• **EXERCISE TASK**
Reproduce the records verbatim, starting at the line containing "This screenshot has height=821, width=1258." and ending at the line containing "pyautogui.click(x=19, y=152)", with both of those lines included.

• **AVAILABLE RECORDS**
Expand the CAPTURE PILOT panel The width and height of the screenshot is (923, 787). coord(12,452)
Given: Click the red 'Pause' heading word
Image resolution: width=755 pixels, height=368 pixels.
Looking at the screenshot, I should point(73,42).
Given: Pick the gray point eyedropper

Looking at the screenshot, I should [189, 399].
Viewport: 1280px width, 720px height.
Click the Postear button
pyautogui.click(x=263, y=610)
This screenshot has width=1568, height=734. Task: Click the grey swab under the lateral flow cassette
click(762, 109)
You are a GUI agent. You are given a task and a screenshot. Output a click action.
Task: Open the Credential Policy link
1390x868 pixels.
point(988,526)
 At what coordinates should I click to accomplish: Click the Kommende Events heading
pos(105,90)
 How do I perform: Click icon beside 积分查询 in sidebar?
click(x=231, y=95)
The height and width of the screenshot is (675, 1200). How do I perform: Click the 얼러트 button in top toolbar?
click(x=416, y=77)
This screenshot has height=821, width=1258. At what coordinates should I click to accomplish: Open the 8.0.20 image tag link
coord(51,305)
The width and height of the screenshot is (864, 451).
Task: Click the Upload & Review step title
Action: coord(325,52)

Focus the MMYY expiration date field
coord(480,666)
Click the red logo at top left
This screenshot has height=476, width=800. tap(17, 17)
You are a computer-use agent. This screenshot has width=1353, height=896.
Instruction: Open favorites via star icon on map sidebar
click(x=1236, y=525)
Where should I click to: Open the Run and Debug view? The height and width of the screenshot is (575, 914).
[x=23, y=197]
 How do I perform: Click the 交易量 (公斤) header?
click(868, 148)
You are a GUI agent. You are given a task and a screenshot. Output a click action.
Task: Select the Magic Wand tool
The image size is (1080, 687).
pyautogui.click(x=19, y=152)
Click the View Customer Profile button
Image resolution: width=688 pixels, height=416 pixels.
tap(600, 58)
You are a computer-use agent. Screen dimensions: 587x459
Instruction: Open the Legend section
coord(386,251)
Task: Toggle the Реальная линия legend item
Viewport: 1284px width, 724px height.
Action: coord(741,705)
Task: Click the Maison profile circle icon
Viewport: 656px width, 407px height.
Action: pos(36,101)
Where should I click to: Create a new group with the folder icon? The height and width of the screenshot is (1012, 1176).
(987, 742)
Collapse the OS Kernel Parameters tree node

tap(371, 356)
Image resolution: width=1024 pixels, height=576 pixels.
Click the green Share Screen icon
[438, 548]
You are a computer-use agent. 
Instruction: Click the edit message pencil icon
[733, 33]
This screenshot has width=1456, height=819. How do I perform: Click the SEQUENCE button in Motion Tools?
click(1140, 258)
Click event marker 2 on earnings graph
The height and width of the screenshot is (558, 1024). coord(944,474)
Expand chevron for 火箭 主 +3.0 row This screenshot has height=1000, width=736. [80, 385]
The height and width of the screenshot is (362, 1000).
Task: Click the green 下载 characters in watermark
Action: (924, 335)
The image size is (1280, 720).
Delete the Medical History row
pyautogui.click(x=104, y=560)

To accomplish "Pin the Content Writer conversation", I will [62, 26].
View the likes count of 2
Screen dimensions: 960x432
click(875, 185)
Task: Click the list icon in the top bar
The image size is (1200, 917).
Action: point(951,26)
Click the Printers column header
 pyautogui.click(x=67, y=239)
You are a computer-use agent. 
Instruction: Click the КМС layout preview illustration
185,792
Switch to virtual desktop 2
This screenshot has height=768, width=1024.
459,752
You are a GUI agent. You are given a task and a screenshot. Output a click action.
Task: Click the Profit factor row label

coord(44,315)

• **RESULT BELOW**
This screenshot has height=821, width=1258. At what coordinates should I click to accomplish: Open the 8.0.20 image tag link
coord(51,305)
The width and height of the screenshot is (864, 451).
Task: Click the Upload & Review step title
Action: coord(325,52)

Focus the MMYY expiration date field
coord(480,666)
Click the red logo at top left
This screenshot has height=476, width=800. tap(17, 17)
You are a computer-use agent. This screenshot has width=1353, height=896.
Instruction: Open favorites via star icon on map sidebar
click(x=1236, y=525)
Where should I click to: Open the Run and Debug view? The height and width of the screenshot is (575, 914).
[x=23, y=197]
 How do I perform: Click the 交易量 (公斤) header?
click(868, 148)
You are a GUI agent. You are given a task and a screenshot. Output a click action.
Task: Select the Magic Wand tool
The image size is (1080, 687).
pyautogui.click(x=19, y=152)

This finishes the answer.